J. Robert Oppenheimer had famously blue eyes. From Bird and Sherwin’s American Prometheus:
- “His eyes were the brightest pale blue, but his eyebrows were glossy black.”
- “…a Jewish Pan with his blue eyes and wild Einstein hair.”
- ” ‘He had the bluest eyes I’ve ever seen,’ McKibben said, ‘very clear blue.'”
- ” ‘…something about his eyes gave him a certain aura.'”
- ” ‘My feeling was,’ Robb recalled, ‘that he was just a brain and as cold as a fish, and he had the iciest pair of blue eyes I ever saw.'”
People clearly responded to them, though differently. (Roger Robb was the “prosecutor” in the Oppenheimer security hearings, so it’s no surprise he saw them in the most negative way possible.)
But it’s hard to get a sense of those eyes these days — there just simply isn’t that much by way of color photography of Oppenheimer. We have that wonderful Time magazine cover, which conveys something of them:
Which does have more life than similar photographs of him that are in grayscale:
But it’s still hard to get a handle on those eyes.
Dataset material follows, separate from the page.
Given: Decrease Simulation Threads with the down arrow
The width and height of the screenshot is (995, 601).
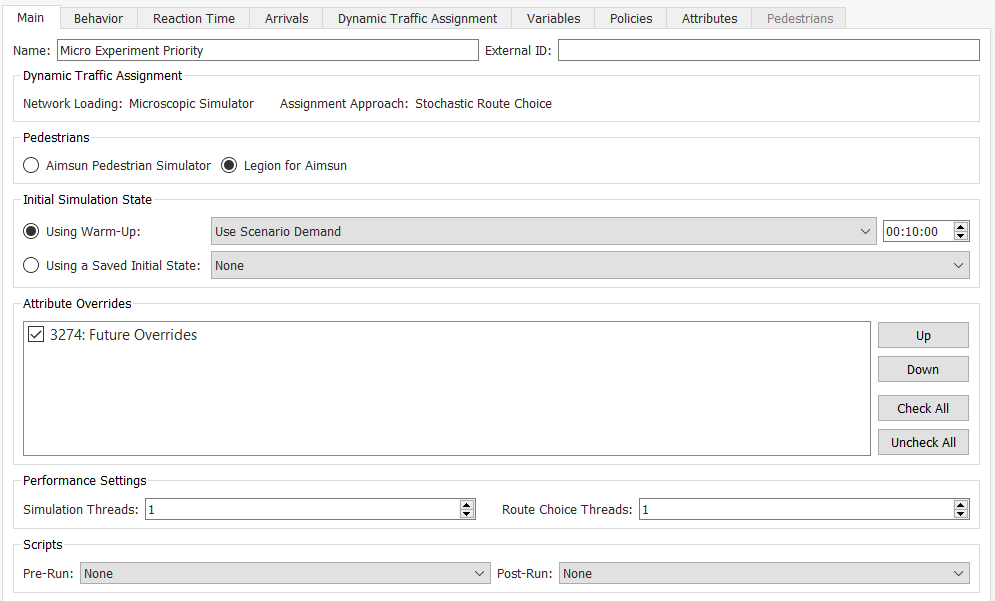Looking at the screenshot, I should pyautogui.click(x=467, y=514).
There is another Eisenstaedt photo set of Oppenheimer from 1963 which conveys some of the eyes’ majesty:
One wonders if the eyes were the entire point of Eisenstaedt’s 1963 session with Oppenheimer: they seem to be the focal point, the entire goal of the photo set. The 1963 Oppenheimer is the Oppenheimer who stares you down, with a martyred look upon his face, all of the sins of the world on his back, etcetera.
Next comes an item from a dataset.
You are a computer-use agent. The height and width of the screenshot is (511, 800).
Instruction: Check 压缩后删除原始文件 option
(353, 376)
Does this matter? Only in the sense that it reminds us how hard to can be to conjure up the “living image” of a long dead historical figure. It’s easy to see that Oppenheimer’s eyes affected the memories of those around him (as did his famously ice-cold martinis). It’s harder to re-create that affectation later, to really see Oppenheimer as a flesh-and-blood human being, rather than a character in a story.
Seeing historical actors as real people, and not “characters in a story,” is tough. It has its ups and its down, methodologically. If we get too sentimental, we become blinded to the big picture, and our analytical knives can get dull. On the other hand, viewing people in the past as being ontologically on par with fictional creations can lead us to make them too rational, too un-real — we forget about all of the messiness that makes people essentially human — warts and all.
So I do strive for these little details, not because history is made up of the little details — a common fallacy, and one that distinguishes “history buffs” from “historians” — but because the details do help you assemble something that feels a bit more like a re-creation of the past, and that’s a hard thing to come by.